The Writer in the Garden
Edited by Jane Garmey (Algonquin Books of Chapel Hill, 1999; $18.95; 265pp.)
In this beautifully designed volume, more than fifty gardening writers--and writing gardeners--share their thoughts on such topics as ornery weeds, the hazards of rare plant collecting, and the tribulations of inclement weather. "How could such sweet and wholesome hours/Be reckoned but with herbs and flowers?" wonders seventeenth-century English poet Andrew Marvell, while Harper's contributing editor Michael Pollan describes "the extravagant, splendid blooms" of roses, which, "like true aristocrats, never seem to acknowledge the plant that supports them, or the fact that their own petals were once mere leaves."
The Forgotten Pollinators
By Stephen L. Buchmann and Gary Paul Nabhan (Island Press, 1997; $16.95; 320 pp.; illus.)
Nabhan, an ethnobotanist based in Tucson, has written a number of books about the desert and its people. This one, written with entomologist Buchmann, describes the loss of pollinators from habitat destruction and the unabating use of pesticides. In learning how a bumblebee visits a pea flower or how the nearly extinct Hawaiian honeycreeper sips nectar from the curved blossom of Clermontia (which cannot be pollinated by any other bird), the reader begins to realize how the loss of these pollinators can lead to the collapse of whole populations of plants.

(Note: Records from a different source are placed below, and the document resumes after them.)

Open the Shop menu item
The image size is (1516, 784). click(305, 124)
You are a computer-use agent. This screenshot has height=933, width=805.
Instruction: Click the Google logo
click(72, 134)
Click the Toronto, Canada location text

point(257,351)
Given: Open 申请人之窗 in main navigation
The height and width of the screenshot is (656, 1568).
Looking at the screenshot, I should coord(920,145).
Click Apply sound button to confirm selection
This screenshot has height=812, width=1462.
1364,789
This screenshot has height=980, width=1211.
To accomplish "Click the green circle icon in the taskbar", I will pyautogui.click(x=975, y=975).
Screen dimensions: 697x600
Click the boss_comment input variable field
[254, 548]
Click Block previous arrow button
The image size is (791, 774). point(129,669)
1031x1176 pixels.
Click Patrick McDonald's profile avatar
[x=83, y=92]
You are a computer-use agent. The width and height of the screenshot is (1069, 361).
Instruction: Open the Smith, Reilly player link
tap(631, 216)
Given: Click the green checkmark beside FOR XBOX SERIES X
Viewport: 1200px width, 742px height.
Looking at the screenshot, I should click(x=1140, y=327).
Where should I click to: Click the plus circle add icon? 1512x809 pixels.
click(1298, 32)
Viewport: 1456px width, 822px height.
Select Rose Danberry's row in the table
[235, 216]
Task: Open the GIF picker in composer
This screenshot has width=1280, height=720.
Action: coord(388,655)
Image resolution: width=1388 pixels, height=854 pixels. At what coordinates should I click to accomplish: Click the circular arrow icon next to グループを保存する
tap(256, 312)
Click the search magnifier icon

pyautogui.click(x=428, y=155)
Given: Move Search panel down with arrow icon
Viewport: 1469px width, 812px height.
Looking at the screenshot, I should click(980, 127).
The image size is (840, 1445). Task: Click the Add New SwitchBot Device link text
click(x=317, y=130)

Gardening for Love: The Market Bulletins
By Elizabeth Lawrence; edited by Allen Lacy (Duke University Press, 1997; $16. 95; 238 pp.)
Lawrence is one of those garden writers who bring literature, philosophy, landscape design, dirt gardening, and the voices of her friends and neighbors into the garden. Her books--A Southern Garden, The Little Bulbs, Gardens in Winter--are enlivened by her genius for trading both plants and stories, but this one is particularly enriched by the lively notices from the Mississippi Market Bulletin, a biweekly published by the Mississippi Department of Agriculture that advertised everything from hogs to the bulbs and plants that hard-working farm women hoped to sell for "mad" money.